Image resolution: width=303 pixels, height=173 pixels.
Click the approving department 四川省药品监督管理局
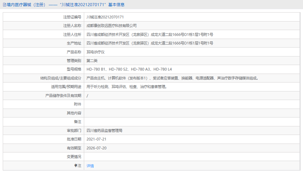pos(104,131)
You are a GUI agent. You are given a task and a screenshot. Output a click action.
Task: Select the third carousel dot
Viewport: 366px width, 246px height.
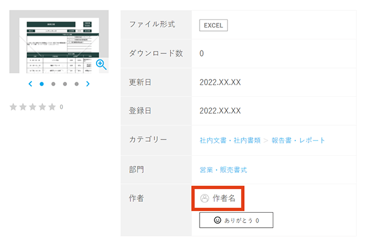(65, 84)
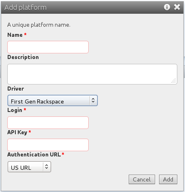185x192 pixels.
Task: Click the Description box resize grip
Action: pos(174,80)
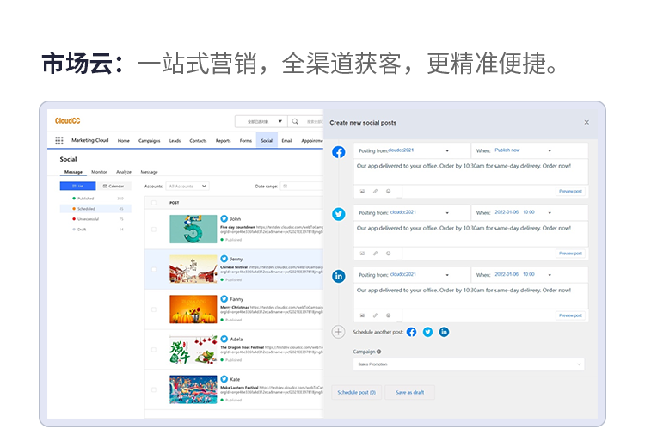Click the Campaign info icon
This screenshot has width=645, height=447.
(x=378, y=352)
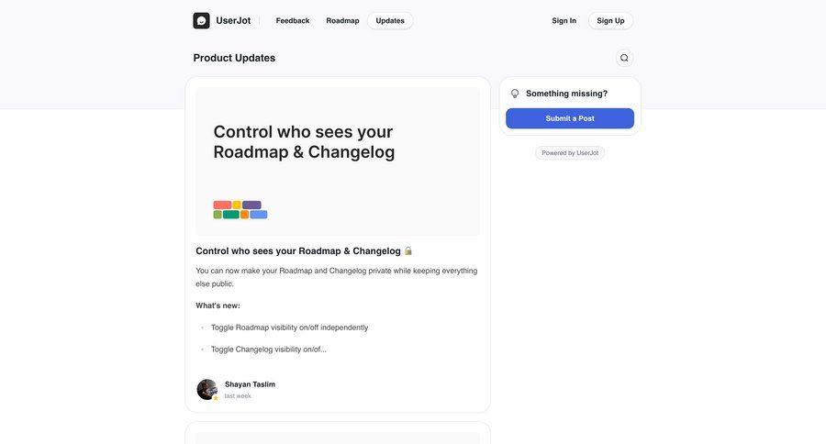
Task: Click Shayan Taslim's profile avatar
Action: coord(207,389)
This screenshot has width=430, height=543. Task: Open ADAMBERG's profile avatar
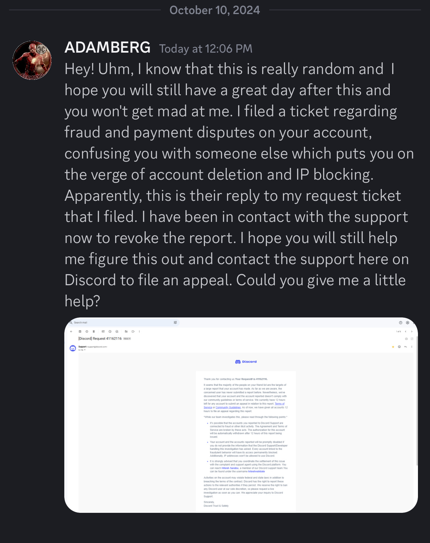32,60
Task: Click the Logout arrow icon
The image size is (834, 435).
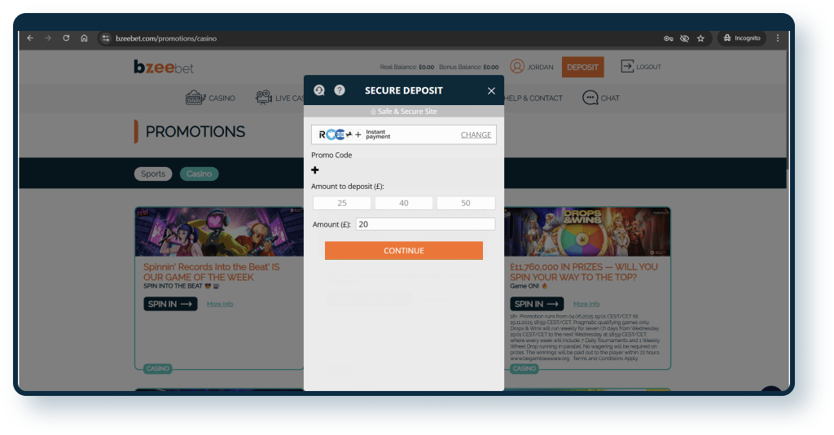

**Exercise goal:**
Set down all the lines above exactly as they appear, with no pictures.

**Output of the exercise:**
Image resolution: width=303 pixels, height=173 pixels.
Click the approving department 四川省药品监督管理局
pos(104,131)
You are a GUI agent. You are given a task and a screenshot. Output a click action.
Task: Select the third carousel dot
Viewport: 366px width, 246px height.
(65, 84)
185x192 pixels.
Task: Click the Description box resize grip
Action: pos(174,80)
Click the Campaign info icon
This screenshot has width=645, height=447.
(x=378, y=352)
Task: Click Shayan Taslim's profile avatar
Action: coord(207,389)
This screenshot has width=430, height=543. Task: Open ADAMBERG's profile avatar
32,60
Task: Click the Logout arrow icon
The image size is (834, 435).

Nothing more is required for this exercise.